[Stored records]

##############################

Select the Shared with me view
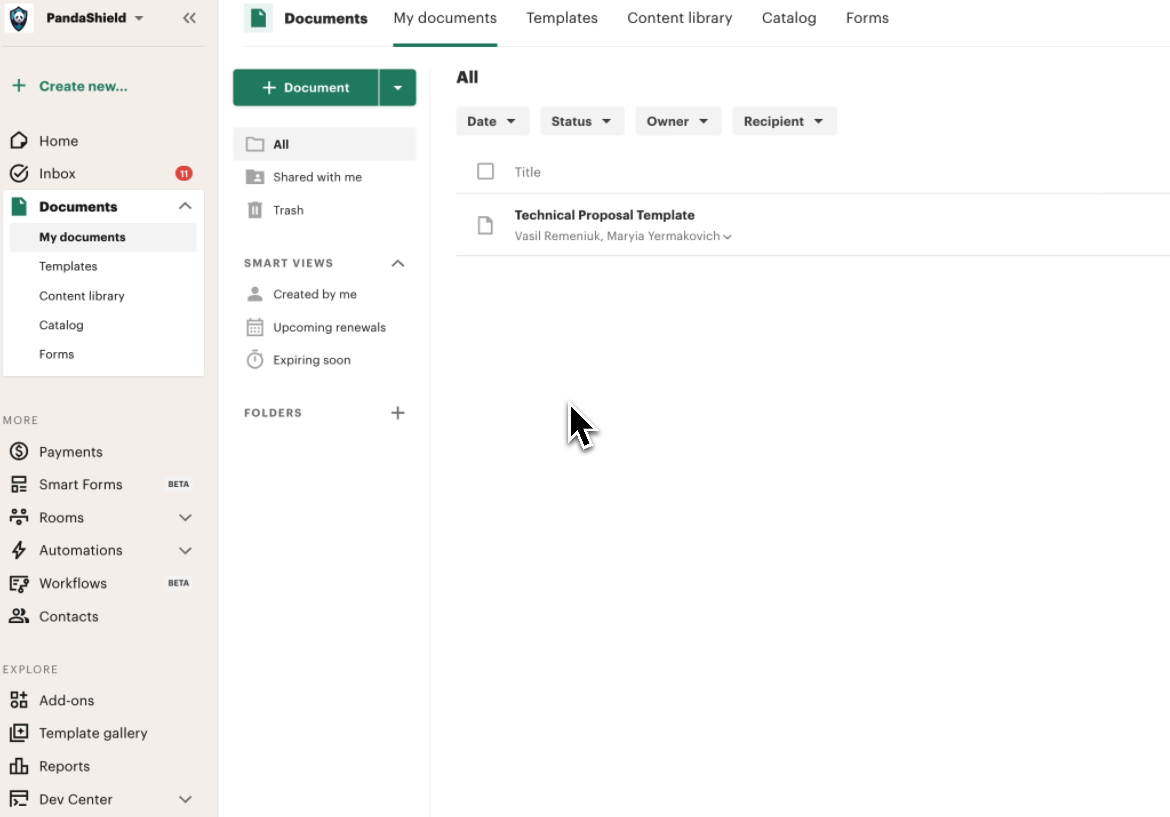The height and width of the screenshot is (817, 1170). click(314, 177)
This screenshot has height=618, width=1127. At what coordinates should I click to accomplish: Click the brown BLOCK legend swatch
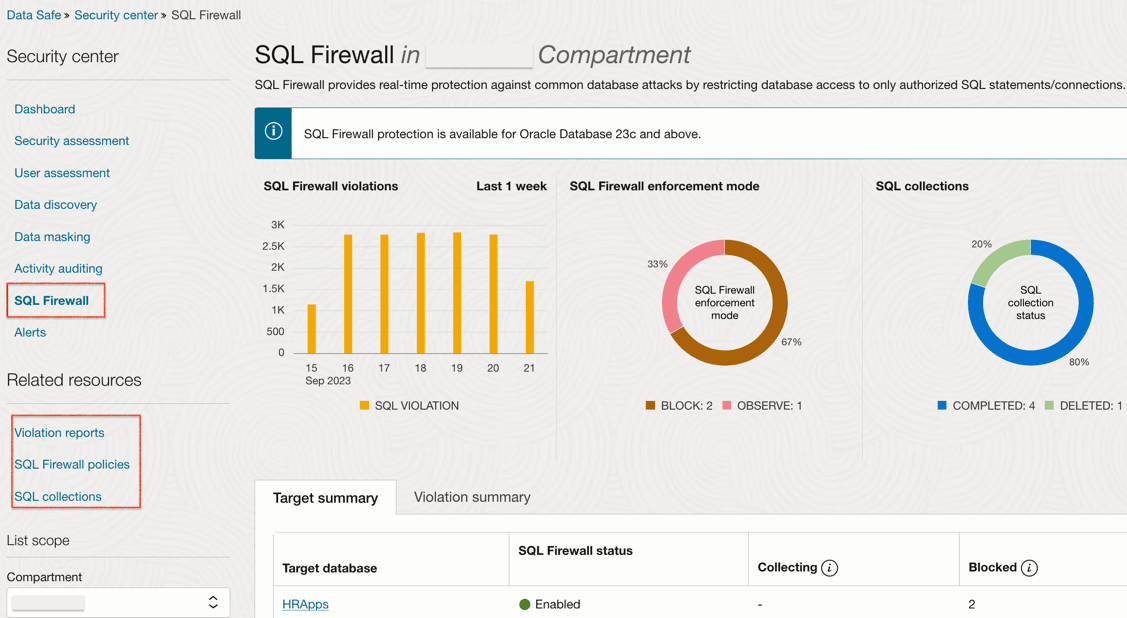[650, 406]
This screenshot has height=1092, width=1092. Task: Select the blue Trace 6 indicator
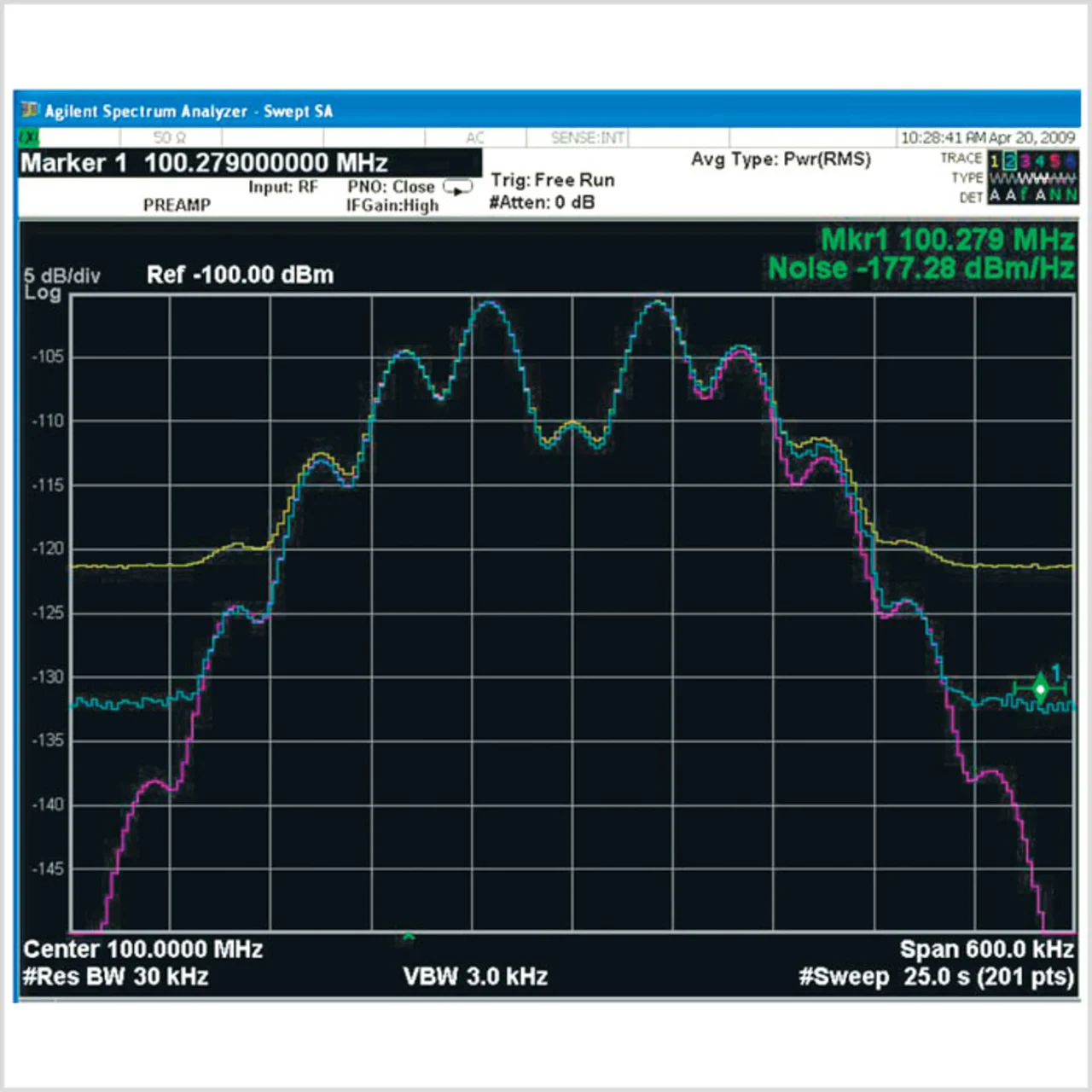pos(1069,160)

##############################

▶ [Task item] The copy should match each line above exactly and contain no images.

▶ [Exercise response]
Select the Shared with me view
The height and width of the screenshot is (817, 1170). click(314, 177)
This screenshot has height=618, width=1127. At what coordinates should I click to accomplish: Click the brown BLOCK legend swatch
[650, 406]
This screenshot has height=1092, width=1092. Task: Select the blue Trace 6 indicator
pos(1069,160)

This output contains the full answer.